Basic Definition Mode

When Control‑M submits a job, the following checks are made:

1. The user ID specified in the owner field of the job definition is authorized to read the JCL library. The CLASS checked is DATASET; the entity checked is the JCL library name. To allow a user to access a JCL library, use one of the following commands, as appropriate:

   For RACF:

   PERMIT jcl‑library‑name ACC(READ) ID(USERA)

   For TSS:

   TSS PERMIT (USERA) DSN(jcl-library-name) ACC(READ)

   For ACF2/SAF:

   COMP
   $KEY(jcl-library-name)
   UID(USERA) ALLOW

2. If the job statement does not contain parameter USER (or the JCL does not contain a //*JOBFROM statement when ACF2/SAF is in use), parameter USER is added to the job statement and set to owner.

   For RACF, parameter GROUP can optionally be added to the job statement and set to the RACF default group.

   If the USER parameter exists in the JCL job statement, and the user ID or //*JOBFROM value (for ACF2 users) specified is not same as the owner of the job definition, and the MSUBCHK parameter is set to N (No), the job submission is canceled.
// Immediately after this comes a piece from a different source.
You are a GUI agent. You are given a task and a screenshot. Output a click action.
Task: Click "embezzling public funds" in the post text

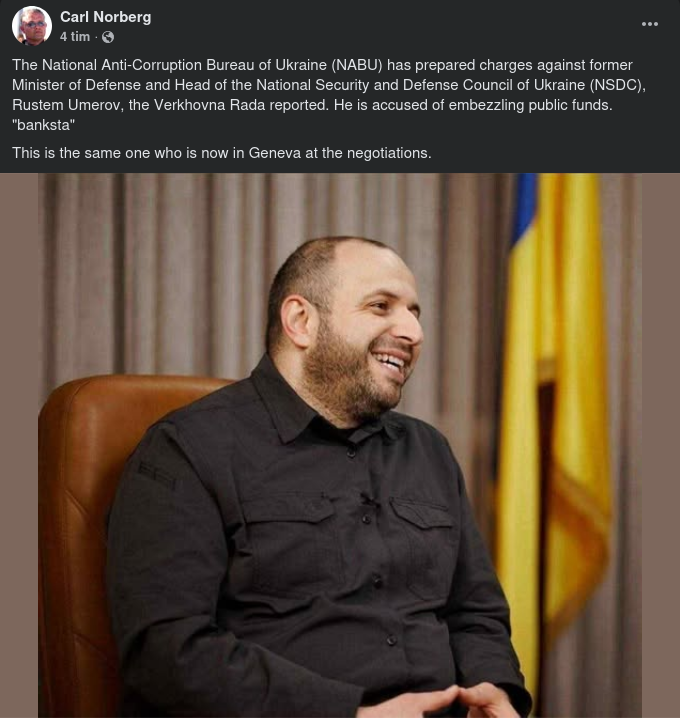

   If the USER parameter exists, the user ID specified is not the same as the owner, and parameter MSUBCHK is set to Y (Yes), the class checked is
   [SURROGAT | ACIDCHK | CMF] and the entity checked is
   [cl-userid.SUBMIT | the JCL user ID | $SUBMIT.cl-userid].

   userid is the user ID assigned to the job being submitted.

   For started tasks, no security checks are performed, because no distinction is made between the authority to start a started task and the authority to order a started task. The user’s authority is already verified by the CTMSE01 module.